Extract to read:

=== Begin Enclosure ===

Remember this area here from Virginia, North Carolina up through the Midwest and remember this area out here, where you get into the mountain west, the southwest and up into the mountain west actually all the way up here. Now I'm going to switch to our electoral map.

Remember where all this red is and you will see the change, the potential change as we go into tomorrow. This is where we now have the race. Blue states leaning Obama, out where it was all red four years ago. Toss up states out here in the Midwest where it was all red four years ago. And Virginia leaning Barack Obama's way right now.

Our bottom line heading into final hours, Obama leading in states with 291 electoral votes, John McCain, only 157 where he is leading safely or leaning his way. It takes 270 to win, of course, so Lou, how does John McCain make it back? Well first and foremost he has to sweep the toss-up states.

The gold states are our toss-up states, all won by President Bush four years ago. John McCain would have to win them all. Florida, 27 electoral votes. North Carolina is a very tight contest heading into the final hours. McCain needs that. He also must win Ohio. Must win Indiana and 11 electoral votes there. Missouri gets it right almost always.

McCain needs that one. And he has to pick up North Dakota and Montana and keep those in the Republican column. But if you notice, even that would not be enough. John McCain would still be behind Barack Obama and more importantly, Obama would have enough to clinch the White House. So McCain is looking at a strategy that does these two things.

Number one, he is hoping he can somehow turn Pennsylvania and its 21 electoral votes, not since 1988 has that gone Republican but that is critical to the McCain strategy. And yet, even if he pulled off all that drama he would still not have enough. Barack Obama would still just barely be the next president of the United States, which is why you see McCain not only going home to Arizona to vote but on Election Day he will go to Colorado trying to get those nine electoral votes.

If he did everything I just laid out and turned Colorado that would be enough. The other alternative in the McCain strategy is also an Election Day visit to the state of Nevada out here in the southwest. All of these states won by Bush four years ago. McCain needs to sweep the toss-ups, Lou, somehow turn Pennsylvania and find his final goal or a miracle, even his own strategists would say, somewhere out here in the southwest.

DOBBS: John, thank you very much. A clear demonstration of what is certainly a difficult head wind, I guess we could put it that way, for Senator McCain to overcome Senator Obama's lead right now across the country. Thank you very much, John King.

And a reminder to join us for a special live edition of LOU DOBBS TONIGHT on "Headline News" this evening. That's LOU DOBBS TONIGHT on "Headline News" at 9:00 p.m. Eastern, 6:00 p.m. Pacific. And please be sure to join us for election night coverage on "Headline News" as well tomorrow evening beginning at 9:00 p.m. Eastern.

Up next here, Democrats say they can win the presidential campaign and seize absolute control of government, both Houses of Congress and the White House. We'll tell you what an outright Democratic victory will mean for our government and for the country.

=== End Enclosure ===

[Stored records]

=== Begin Enclosure ===

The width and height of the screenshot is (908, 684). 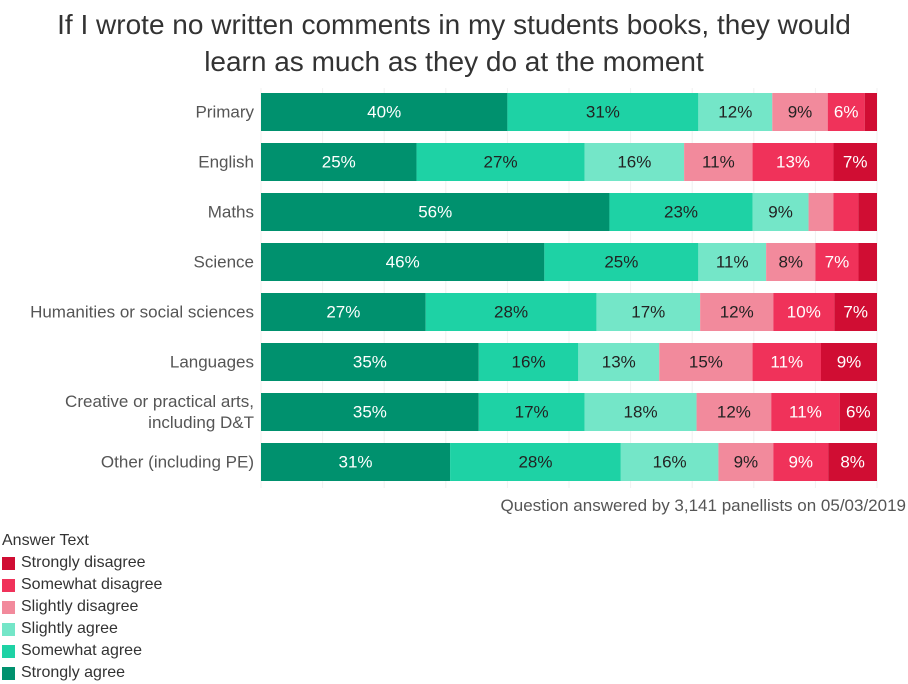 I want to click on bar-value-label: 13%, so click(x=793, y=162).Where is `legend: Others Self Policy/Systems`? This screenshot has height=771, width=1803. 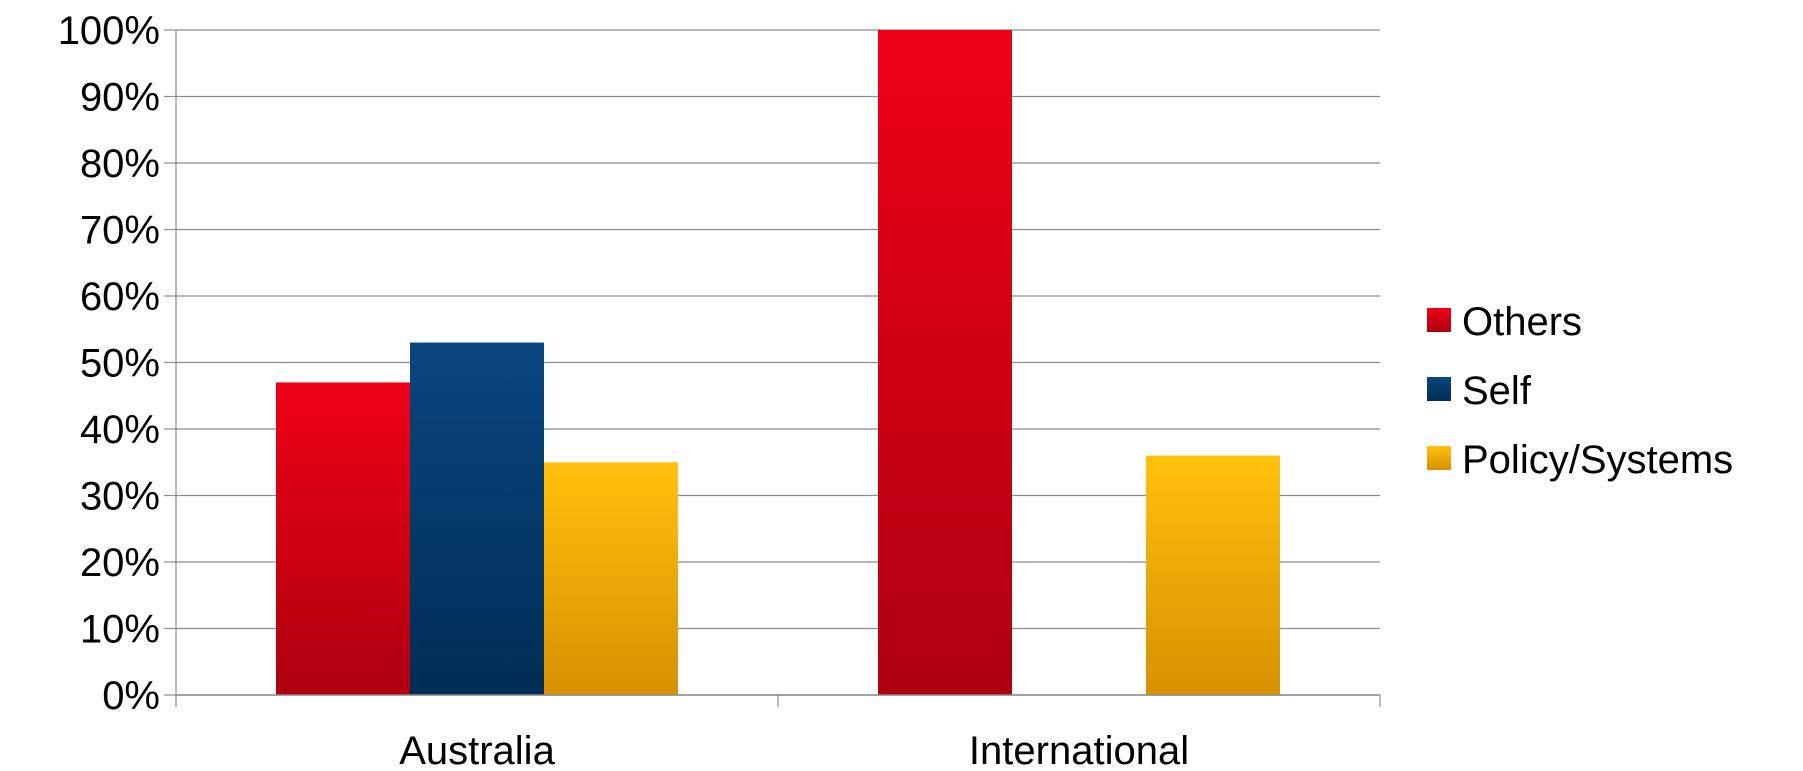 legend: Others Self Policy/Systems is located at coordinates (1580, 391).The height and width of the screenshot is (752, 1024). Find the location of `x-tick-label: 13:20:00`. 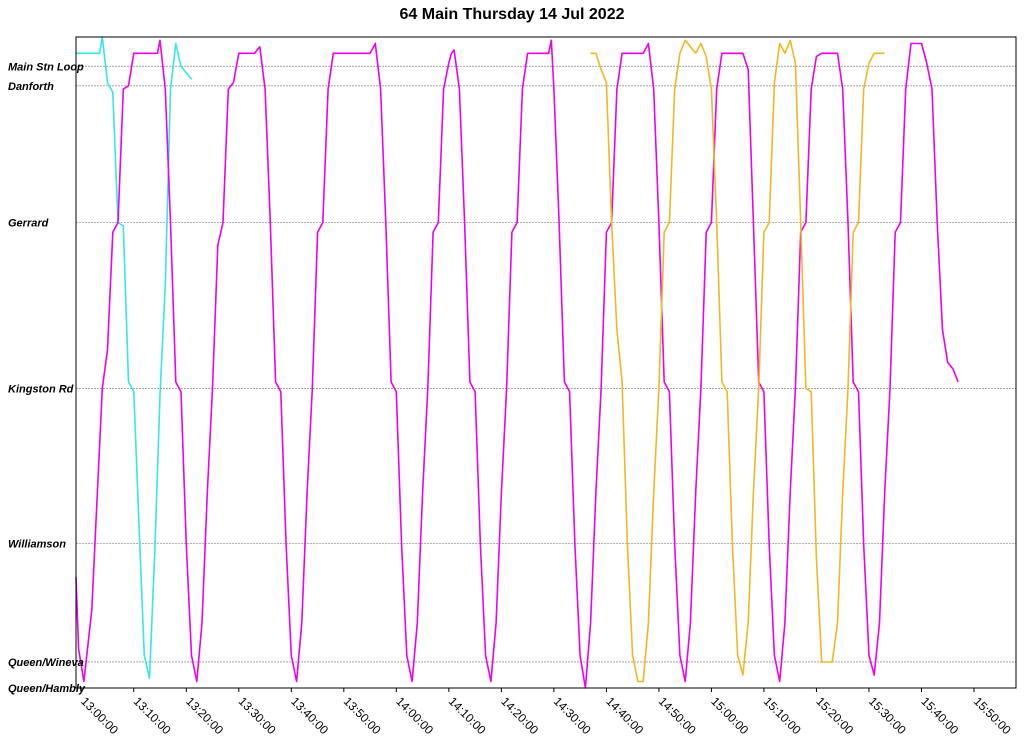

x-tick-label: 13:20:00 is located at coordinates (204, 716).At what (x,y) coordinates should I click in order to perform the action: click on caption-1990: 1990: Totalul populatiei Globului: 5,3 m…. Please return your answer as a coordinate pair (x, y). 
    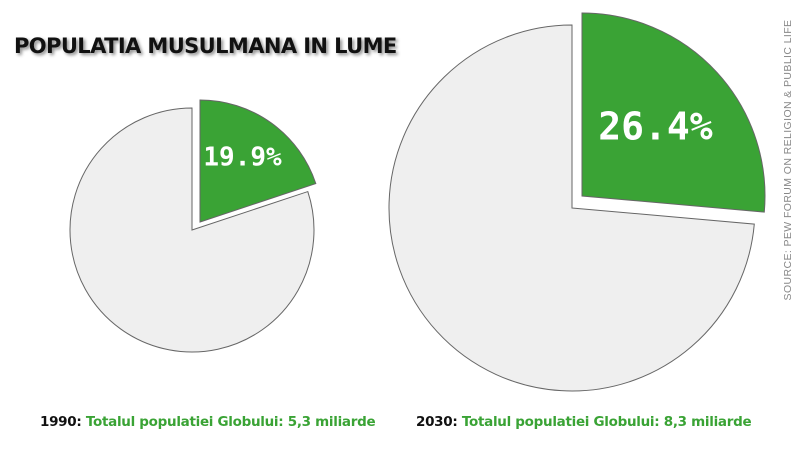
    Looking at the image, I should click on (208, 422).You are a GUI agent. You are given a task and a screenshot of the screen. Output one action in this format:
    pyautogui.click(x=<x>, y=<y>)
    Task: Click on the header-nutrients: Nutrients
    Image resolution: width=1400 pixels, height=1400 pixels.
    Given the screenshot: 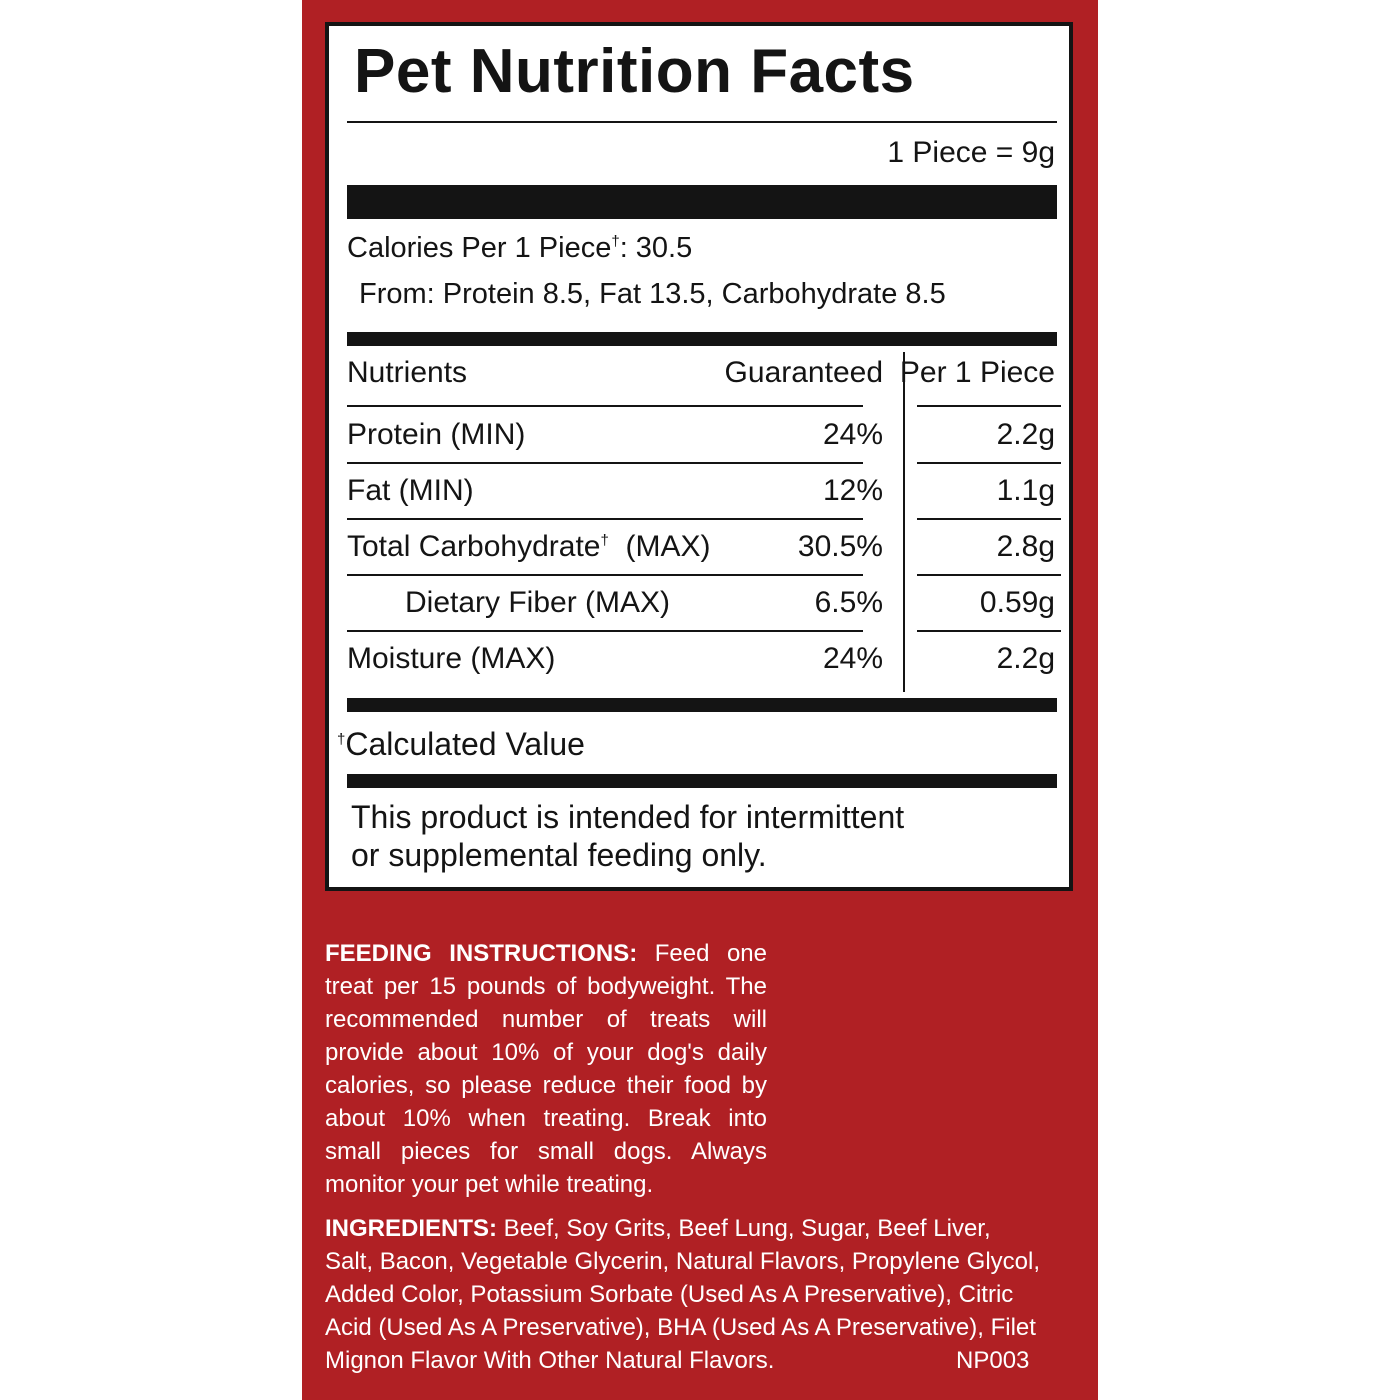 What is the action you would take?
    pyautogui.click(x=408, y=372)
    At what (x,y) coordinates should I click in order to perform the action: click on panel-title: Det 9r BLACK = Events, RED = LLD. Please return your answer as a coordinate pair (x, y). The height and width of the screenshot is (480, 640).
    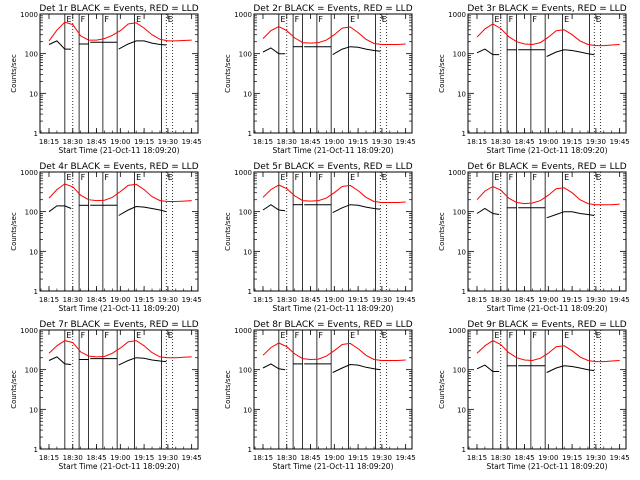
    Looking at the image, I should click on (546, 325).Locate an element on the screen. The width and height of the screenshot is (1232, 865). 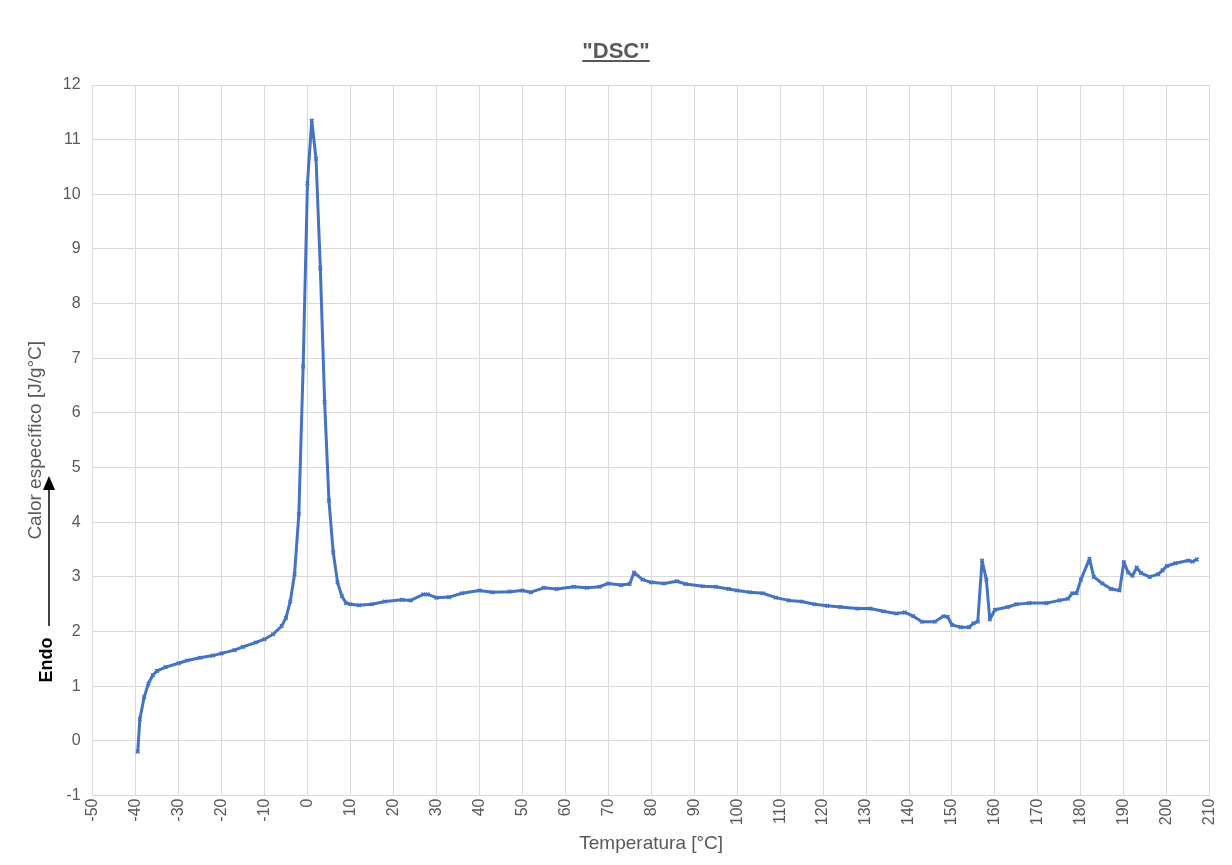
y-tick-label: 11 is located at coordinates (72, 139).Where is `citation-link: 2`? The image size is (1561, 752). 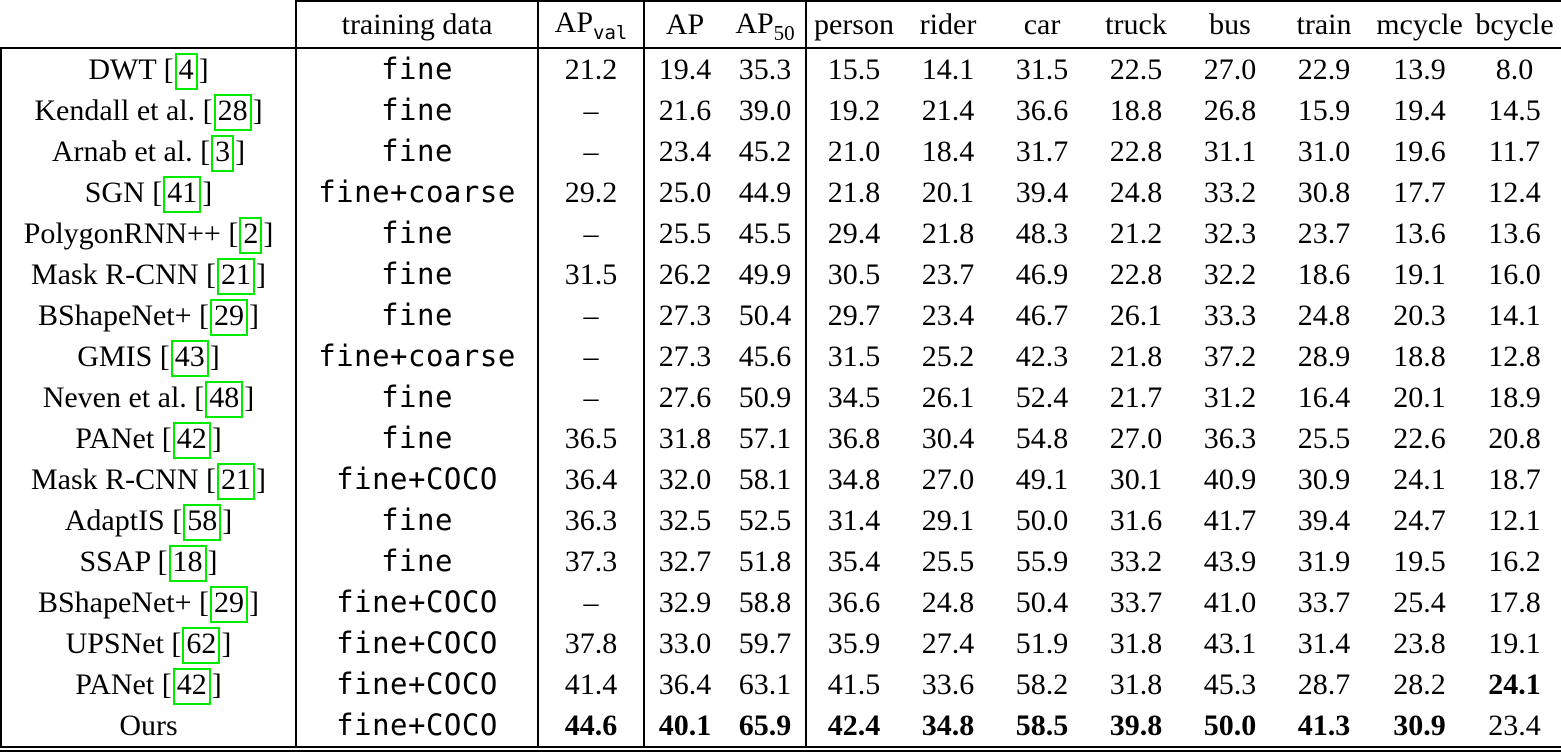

=== End Enclosure ===

What the task requires: Edit the stretch of the election transcript from "DOBBS: John, thank" through "9:00 p.m. Eastern." so that "uphill battle" replaces "head wind".

Response area:
DOBBS: John, thank you very much. A clear demonstration of what is certainly a difficult uphill battle, I guess we could put it that way, for Senator McCain to overcome Senator Obama's lead right now across the country. Thank you very much, John King.

And a reminder to join us for a special live edition of LOU DOBBS TONIGHT on "Headline News" this evening. That's LOU DOBBS TONIGHT on "Headline News" at 9:00 p.m. Eastern, 6:00 p.m. Pacific. And please be sure to join us for election night coverage on "Headline News" as well tomorrow evening beginning at 9:00 p.m. Eastern.